10. No more Xbox Live double-dipping
Why should users need an Xbox Live Gold subscription to watch Netflix or Hulu Plus when they're already paying a subscription fee for those services? Xbox Live is worth paying for if you're into online multiplayer, but otherwise, it's a terrible value when so many other set-top boxes offer the same app with no extra monthly cost.
With competing consoles offering online multiplayer for free, it's questionable whether Microsoft can continue to charge for such a basic feature in a new console generation. There are plenty of opportunities to offer premium features as part of an Xbox Live Gold subscription while moving basic online multiplayer play to the Free tier.

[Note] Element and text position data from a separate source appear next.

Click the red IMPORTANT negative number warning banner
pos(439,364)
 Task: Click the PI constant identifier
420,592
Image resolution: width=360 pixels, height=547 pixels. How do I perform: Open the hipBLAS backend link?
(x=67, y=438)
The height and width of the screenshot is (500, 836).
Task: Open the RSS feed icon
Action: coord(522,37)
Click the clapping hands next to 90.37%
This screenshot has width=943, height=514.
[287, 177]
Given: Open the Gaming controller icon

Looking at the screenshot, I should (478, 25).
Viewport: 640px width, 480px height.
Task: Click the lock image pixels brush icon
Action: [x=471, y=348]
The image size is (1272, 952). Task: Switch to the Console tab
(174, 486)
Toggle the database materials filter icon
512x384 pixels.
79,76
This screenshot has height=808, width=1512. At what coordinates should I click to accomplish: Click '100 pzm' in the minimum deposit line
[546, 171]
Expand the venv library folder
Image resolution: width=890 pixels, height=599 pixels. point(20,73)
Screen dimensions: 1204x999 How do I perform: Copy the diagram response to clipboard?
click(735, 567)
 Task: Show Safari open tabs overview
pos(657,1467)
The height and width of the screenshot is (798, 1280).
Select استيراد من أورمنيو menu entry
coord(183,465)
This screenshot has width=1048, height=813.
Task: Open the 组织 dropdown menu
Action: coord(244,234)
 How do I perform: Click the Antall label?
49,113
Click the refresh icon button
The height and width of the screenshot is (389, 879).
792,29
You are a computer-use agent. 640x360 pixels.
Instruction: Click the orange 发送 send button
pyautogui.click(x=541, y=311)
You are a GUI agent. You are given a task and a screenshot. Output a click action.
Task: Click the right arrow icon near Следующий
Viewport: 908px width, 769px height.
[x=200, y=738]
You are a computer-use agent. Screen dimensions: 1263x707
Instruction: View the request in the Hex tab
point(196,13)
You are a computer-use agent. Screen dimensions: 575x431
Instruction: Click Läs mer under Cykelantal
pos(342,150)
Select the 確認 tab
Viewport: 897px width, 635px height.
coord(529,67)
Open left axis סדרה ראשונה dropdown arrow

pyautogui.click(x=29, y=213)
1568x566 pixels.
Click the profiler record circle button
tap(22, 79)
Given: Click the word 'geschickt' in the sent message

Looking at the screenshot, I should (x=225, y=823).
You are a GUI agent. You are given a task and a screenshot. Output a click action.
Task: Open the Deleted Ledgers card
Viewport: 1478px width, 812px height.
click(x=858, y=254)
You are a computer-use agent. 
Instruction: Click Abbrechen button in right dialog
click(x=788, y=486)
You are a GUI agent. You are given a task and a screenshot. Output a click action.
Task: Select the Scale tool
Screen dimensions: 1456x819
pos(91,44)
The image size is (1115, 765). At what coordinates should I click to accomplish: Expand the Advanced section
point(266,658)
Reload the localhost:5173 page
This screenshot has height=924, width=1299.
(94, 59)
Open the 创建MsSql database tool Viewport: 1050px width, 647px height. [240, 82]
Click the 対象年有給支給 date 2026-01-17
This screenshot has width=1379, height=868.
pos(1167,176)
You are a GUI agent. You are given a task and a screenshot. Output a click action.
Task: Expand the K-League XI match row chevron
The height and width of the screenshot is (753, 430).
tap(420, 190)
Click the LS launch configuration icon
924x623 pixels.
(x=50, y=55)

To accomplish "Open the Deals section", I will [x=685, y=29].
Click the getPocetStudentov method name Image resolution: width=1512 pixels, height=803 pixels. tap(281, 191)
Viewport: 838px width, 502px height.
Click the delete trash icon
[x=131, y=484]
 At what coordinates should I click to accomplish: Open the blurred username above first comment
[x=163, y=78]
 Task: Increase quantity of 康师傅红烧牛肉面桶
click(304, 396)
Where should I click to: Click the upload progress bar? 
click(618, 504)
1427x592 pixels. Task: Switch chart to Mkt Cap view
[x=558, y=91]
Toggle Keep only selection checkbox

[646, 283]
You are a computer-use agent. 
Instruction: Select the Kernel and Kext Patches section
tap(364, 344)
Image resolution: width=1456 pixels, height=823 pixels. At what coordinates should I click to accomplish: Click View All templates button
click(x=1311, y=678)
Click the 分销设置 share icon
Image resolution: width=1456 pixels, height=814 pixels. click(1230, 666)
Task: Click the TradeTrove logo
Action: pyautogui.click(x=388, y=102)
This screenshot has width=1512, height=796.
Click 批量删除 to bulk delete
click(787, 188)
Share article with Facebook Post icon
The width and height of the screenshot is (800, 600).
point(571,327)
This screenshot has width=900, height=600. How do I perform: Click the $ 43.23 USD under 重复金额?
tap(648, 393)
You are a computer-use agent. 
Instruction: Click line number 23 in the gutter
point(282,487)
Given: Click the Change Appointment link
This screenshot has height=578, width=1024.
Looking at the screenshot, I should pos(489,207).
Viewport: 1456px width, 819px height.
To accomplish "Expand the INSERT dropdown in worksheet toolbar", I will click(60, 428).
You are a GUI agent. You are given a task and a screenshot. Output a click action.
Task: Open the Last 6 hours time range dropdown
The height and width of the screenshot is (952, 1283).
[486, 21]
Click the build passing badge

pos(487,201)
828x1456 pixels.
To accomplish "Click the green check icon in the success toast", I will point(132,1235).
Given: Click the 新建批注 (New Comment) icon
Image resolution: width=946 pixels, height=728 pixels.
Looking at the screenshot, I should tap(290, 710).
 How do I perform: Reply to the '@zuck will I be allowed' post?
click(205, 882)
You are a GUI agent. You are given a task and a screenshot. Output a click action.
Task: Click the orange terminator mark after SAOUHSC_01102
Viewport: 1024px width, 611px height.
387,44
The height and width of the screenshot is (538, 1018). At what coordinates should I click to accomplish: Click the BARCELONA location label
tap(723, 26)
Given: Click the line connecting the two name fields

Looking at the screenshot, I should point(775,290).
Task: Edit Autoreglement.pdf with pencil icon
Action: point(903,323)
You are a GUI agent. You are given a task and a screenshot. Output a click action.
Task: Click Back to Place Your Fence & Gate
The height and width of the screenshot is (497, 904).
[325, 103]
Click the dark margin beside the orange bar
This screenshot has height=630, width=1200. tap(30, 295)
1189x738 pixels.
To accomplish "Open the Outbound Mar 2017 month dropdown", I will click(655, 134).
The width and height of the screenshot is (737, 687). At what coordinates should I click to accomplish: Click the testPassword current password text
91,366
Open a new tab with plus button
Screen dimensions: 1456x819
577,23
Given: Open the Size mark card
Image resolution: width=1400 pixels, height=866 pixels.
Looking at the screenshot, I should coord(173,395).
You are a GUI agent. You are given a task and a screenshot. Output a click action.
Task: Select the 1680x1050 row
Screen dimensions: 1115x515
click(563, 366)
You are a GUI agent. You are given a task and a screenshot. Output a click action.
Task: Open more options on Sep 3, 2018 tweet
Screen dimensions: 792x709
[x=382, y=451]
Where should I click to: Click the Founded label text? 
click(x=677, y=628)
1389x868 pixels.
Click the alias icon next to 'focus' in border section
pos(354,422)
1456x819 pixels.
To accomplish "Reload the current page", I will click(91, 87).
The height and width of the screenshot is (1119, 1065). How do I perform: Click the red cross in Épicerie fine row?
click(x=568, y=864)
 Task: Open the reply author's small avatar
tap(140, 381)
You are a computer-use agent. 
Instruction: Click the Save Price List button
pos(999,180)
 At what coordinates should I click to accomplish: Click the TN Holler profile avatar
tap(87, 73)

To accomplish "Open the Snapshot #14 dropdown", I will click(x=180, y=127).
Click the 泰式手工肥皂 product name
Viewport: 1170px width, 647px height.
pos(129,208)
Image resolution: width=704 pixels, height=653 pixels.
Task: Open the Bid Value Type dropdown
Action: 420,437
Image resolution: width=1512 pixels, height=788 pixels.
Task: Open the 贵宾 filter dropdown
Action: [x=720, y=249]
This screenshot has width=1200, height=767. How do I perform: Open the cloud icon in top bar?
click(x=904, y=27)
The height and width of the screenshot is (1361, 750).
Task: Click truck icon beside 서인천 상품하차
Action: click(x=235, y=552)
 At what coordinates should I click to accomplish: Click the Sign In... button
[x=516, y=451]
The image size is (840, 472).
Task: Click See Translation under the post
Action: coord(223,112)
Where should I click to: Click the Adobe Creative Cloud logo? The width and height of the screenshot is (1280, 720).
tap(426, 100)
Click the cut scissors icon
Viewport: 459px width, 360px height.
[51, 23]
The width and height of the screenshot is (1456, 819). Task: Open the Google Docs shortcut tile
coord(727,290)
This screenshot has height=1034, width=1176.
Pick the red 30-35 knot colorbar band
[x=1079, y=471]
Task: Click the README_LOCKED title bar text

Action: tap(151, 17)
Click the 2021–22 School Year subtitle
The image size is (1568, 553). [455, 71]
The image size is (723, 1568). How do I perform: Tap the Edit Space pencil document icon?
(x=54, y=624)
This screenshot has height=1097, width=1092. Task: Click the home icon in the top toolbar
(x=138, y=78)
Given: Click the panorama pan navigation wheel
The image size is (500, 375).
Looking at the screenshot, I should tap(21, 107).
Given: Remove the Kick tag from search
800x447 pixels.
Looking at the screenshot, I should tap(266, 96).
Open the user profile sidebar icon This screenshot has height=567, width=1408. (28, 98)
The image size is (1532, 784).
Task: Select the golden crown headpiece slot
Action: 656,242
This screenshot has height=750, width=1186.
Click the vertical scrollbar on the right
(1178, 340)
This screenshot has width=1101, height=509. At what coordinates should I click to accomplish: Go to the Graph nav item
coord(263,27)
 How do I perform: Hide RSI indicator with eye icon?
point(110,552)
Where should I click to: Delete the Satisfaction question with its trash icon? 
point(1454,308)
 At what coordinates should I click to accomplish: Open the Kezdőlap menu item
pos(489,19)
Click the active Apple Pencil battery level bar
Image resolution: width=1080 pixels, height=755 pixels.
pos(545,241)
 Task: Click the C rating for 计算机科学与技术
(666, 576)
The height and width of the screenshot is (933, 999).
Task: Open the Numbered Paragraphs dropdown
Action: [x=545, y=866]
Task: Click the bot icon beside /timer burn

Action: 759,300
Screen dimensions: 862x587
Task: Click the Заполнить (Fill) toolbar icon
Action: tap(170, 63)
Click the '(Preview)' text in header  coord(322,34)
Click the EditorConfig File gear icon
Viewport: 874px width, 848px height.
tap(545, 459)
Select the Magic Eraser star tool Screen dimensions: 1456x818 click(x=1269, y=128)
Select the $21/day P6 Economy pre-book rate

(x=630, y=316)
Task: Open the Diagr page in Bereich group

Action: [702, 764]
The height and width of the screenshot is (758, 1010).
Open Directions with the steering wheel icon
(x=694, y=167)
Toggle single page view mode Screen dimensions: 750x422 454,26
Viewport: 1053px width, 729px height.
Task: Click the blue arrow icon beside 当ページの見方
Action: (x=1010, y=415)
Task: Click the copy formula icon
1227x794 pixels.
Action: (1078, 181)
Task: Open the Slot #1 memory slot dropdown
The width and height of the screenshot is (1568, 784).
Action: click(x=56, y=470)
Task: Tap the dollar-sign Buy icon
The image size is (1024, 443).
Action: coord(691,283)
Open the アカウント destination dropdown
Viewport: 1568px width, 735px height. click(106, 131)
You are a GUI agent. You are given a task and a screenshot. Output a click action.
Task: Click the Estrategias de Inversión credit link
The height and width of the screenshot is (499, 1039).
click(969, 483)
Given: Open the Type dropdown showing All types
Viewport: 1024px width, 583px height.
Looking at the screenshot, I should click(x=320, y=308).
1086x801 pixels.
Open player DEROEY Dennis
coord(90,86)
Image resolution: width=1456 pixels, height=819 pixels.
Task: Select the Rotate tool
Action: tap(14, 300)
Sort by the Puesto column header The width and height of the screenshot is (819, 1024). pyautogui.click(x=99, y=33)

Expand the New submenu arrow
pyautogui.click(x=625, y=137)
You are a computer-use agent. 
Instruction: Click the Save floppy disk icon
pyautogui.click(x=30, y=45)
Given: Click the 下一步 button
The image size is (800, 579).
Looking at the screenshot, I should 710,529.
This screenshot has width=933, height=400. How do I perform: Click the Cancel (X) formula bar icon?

Of course, we don't expect the next Xbox to be nothing more than more powerful hardware and resolutions to our list of gripes with the current Xbox. Microsoft is expected to pair it with a more sophisticated successor to Kinect, and we'd be surprised if that was the only trick in store. Sony's Share button and live video streaming in PlayStation 4 is a good example of the kind of from-left-field surprises the next Xbox will have to incorporate to take the world by storm.
Microsoft simply cannot rest on past success, nor count on its current customers to remain loyal. That's the sort of thinking that caused Sony, completely dominant with the PlayStation 2, to have to scratch and claw its way to a competitive market share with the PlayStation 3. Each new console generation hits the reset button, as every gamer has to make a new choice about where they will spend their money.